**** INFORMATION GIVEN

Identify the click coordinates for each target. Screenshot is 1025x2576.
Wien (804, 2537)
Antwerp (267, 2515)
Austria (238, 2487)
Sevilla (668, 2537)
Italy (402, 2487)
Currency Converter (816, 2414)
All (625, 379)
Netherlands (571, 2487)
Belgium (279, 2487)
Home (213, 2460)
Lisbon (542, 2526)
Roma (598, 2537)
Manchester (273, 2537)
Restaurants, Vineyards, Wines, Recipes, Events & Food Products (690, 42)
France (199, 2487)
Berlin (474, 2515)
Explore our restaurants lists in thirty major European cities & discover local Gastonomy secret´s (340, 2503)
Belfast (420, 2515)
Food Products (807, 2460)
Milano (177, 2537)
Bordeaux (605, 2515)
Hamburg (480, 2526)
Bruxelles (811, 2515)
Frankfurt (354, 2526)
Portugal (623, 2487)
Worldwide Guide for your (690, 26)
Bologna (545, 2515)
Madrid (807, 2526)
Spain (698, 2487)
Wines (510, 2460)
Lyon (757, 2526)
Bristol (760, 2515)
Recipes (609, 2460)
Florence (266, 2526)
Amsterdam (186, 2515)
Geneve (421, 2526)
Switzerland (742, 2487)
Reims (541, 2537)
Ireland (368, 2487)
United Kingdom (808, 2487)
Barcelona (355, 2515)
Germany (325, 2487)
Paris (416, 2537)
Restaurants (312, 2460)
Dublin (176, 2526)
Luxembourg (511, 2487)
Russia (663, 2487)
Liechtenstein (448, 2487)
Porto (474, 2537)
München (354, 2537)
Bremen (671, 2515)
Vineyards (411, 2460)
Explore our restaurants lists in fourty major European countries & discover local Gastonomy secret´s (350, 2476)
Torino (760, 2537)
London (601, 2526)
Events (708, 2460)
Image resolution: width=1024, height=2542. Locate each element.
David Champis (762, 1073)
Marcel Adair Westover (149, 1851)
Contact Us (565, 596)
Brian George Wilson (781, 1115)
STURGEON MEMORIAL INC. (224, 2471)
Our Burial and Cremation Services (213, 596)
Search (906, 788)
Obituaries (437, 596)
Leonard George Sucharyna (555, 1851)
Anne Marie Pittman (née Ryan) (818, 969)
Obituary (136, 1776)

********

• TASK GOAL: Set the records above down again. Match them exactly.

• FINISHED EXERCISE:
Identify the click coordinates for each target. Screenshot is 1025x2576.
Wien (804, 2537)
Antwerp (267, 2515)
Austria (238, 2487)
Sevilla (668, 2537)
Italy (402, 2487)
Currency Converter (816, 2414)
All (625, 379)
Netherlands (571, 2487)
Belgium (279, 2487)
Home (213, 2460)
Lisbon (542, 2526)
Roma (598, 2537)
Manchester (273, 2537)
Restaurants, Vineyards, Wines, Recipes, Events & Food Products (690, 42)
France (199, 2487)
Berlin (474, 2515)
Explore our restaurants lists in thirty major European cities & discover local Gastonomy secret´s (340, 2503)
Belfast (420, 2515)
Food Products (807, 2460)
Milano (177, 2537)
Bordeaux (605, 2515)
Hamburg (480, 2526)
Bruxelles (811, 2515)
Frankfurt (354, 2526)
Portugal (623, 2487)
Worldwide Guide for your (690, 26)
Bologna (545, 2515)
Madrid (807, 2526)
Spain (698, 2487)
Wines (510, 2460)
Lyon (757, 2526)
Bristol (760, 2515)
Recipes (609, 2460)
Florence (266, 2526)
Amsterdam (186, 2515)
Geneve (421, 2526)
Switzerland (742, 2487)
Reims (541, 2537)
Ireland (368, 2487)
United Kingdom (808, 2487)
Barcelona (355, 2515)
Germany (325, 2487)
Paris (416, 2537)
Restaurants (312, 2460)
Dublin (176, 2526)
Luxembourg (511, 2487)
Russia (663, 2487)
Liechtenstein (448, 2487)
Porto (474, 2537)
München (354, 2537)
Bremen (671, 2515)
Vineyards (411, 2460)
Explore our restaurants lists in fourty major European countries & discover local Gastonomy secret´s (350, 2476)
Torino (760, 2537)
London (601, 2526)
Events (708, 2460)
Image resolution: width=1024, height=2542. Locate each element.
David Champis (762, 1073)
Marcel Adair Westover (149, 1851)
Contact Us (565, 596)
Brian George Wilson (781, 1115)
STURGEON MEMORIAL INC. (224, 2471)
Our Burial and Cremation Services (213, 596)
Search (906, 788)
Obituaries (437, 596)
Leonard George Sucharyna (555, 1851)
Anne Marie Pittman (née Ryan) (818, 969)
Obituary (136, 1776)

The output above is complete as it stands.